Europas Verantwortung für die Eine Welt Eine Debatte zwischen Politik, Wissenschaft und Zivilgesellschaft
Ort: Haus der Geschichte, Willy-Brandt-Allee 14, Bonn Veranstalter: VENRO, EADI, CIC und DIE
Gut die Hälfte der Gelder zur Unterstützung der Entwicklungsländer kommt aus der Europäischen Union und ihren Mitgliedstaaten. Die Europäische Union ist somit die weltweit größte Geberin. Die Entwicklungspolitik der EU befindet sich jedoch im Wandel. Die Erweiterung, die Wahlen zum EU-Parlament, die Annahme der Europäischen Verfassung und die Einsetzung einer umstrukturierten EU-Kommission stellen in diesem Jahr neue Weichen für die Beziehungen zwischen der EU und den Entwicklungsländern. Die entwicklungspolitischen Folgen dieser wichtigen Ereignisse werden weder auf europäischer noch nationaler Ebene in ausreichendem Maße diskutiert. Zentrale Fragestellungen sind:
- Was wird aus dem Versprechen Europas, weltweit zur Verminderung von Armut und Unterdrückung beizutragen?
- Werden die geographischen und inhaltlichen Schwerpunkte der Entwicklungspolitik infolge der Erweiterung verschoben?
- Welche wirtschaftlichen Folgen ergeben sich aus der Neuordnung der europäischen Politik für die AKP-Staaten (Afrika, Karibik und pazifischer Raum)?
- Welche realen Folgen resultieren aus der Neubestimmung des Verhältnisses von Außen- und Sicherheitspolitik zur Entwicklungspolitik im Verfassungsentwurf?
Die Neuorientierung in der EU-Entwicklungspolitik und die Bedingungen, zu denen arme Länder Leistungen erhalten können, dürfen nicht ohne öffentliche Debatte vollzogen werden.

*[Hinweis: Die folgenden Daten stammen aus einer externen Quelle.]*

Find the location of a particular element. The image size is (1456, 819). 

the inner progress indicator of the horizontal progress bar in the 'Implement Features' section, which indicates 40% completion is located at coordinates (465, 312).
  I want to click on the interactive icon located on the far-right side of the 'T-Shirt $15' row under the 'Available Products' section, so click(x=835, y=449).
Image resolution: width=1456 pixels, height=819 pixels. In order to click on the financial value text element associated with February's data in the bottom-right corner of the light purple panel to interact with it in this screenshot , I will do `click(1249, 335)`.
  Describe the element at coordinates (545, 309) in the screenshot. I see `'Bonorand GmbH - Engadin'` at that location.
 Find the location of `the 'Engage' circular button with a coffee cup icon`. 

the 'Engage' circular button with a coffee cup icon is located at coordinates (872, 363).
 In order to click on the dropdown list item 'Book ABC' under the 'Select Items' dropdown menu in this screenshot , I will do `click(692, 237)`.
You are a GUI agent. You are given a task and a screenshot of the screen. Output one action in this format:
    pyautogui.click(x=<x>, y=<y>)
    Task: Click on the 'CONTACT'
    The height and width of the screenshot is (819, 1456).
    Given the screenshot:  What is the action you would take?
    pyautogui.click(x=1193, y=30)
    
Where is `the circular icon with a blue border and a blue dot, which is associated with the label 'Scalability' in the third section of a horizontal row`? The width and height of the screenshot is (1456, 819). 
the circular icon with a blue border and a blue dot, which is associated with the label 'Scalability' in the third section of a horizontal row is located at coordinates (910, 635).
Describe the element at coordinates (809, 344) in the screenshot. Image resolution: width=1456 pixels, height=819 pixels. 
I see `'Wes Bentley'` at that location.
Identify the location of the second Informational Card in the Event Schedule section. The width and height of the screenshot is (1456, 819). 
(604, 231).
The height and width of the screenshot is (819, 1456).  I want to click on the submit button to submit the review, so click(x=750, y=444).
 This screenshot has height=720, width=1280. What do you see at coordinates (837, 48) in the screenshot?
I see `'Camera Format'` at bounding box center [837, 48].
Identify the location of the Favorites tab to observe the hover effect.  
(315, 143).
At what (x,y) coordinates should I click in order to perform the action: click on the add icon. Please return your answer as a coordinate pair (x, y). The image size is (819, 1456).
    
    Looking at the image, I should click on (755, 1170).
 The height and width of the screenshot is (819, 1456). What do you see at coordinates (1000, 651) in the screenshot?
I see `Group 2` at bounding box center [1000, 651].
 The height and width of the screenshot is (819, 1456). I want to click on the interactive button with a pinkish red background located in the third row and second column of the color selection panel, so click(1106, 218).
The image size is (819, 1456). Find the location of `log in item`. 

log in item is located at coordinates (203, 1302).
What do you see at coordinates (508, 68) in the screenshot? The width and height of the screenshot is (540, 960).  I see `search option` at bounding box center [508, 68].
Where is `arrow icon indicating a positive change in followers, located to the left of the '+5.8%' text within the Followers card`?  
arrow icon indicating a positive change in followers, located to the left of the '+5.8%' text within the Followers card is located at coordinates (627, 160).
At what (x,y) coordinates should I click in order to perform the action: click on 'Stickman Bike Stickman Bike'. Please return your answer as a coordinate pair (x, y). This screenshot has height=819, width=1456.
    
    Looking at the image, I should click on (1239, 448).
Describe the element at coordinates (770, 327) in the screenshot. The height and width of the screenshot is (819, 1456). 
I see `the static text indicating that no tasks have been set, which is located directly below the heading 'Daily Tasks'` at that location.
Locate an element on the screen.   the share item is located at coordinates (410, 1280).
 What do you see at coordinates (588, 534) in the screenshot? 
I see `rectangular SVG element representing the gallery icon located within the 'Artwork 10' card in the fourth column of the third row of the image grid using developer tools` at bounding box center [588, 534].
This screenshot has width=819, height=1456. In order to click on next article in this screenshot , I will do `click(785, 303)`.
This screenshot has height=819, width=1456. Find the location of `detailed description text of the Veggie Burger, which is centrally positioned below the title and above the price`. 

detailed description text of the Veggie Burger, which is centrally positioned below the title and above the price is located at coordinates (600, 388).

Anliegen dieser öffentlichen Veranstaltungsreihe ist, Politik, Wissenschaft und zivilgesellschaftliche Organisationen zusammenzubringen und existenziell wichtige Veränderungen für die armen Länder bekannt zu machen, wo nötig in Frage zu stellen und Alternativen zu entfalten.
Zwischen April und November 2004 fand zu diesem Themenbereich in Bonn eine öffentliche Veranstaltungsreihe statt. Die Reihe wurde von VENRO, European Association of Development Research and Training Institutes (EADI), Center for International Cooperation Bonn (CIC) und Deutsches Institut für Entwicklungspolitik (DIE) organisiert.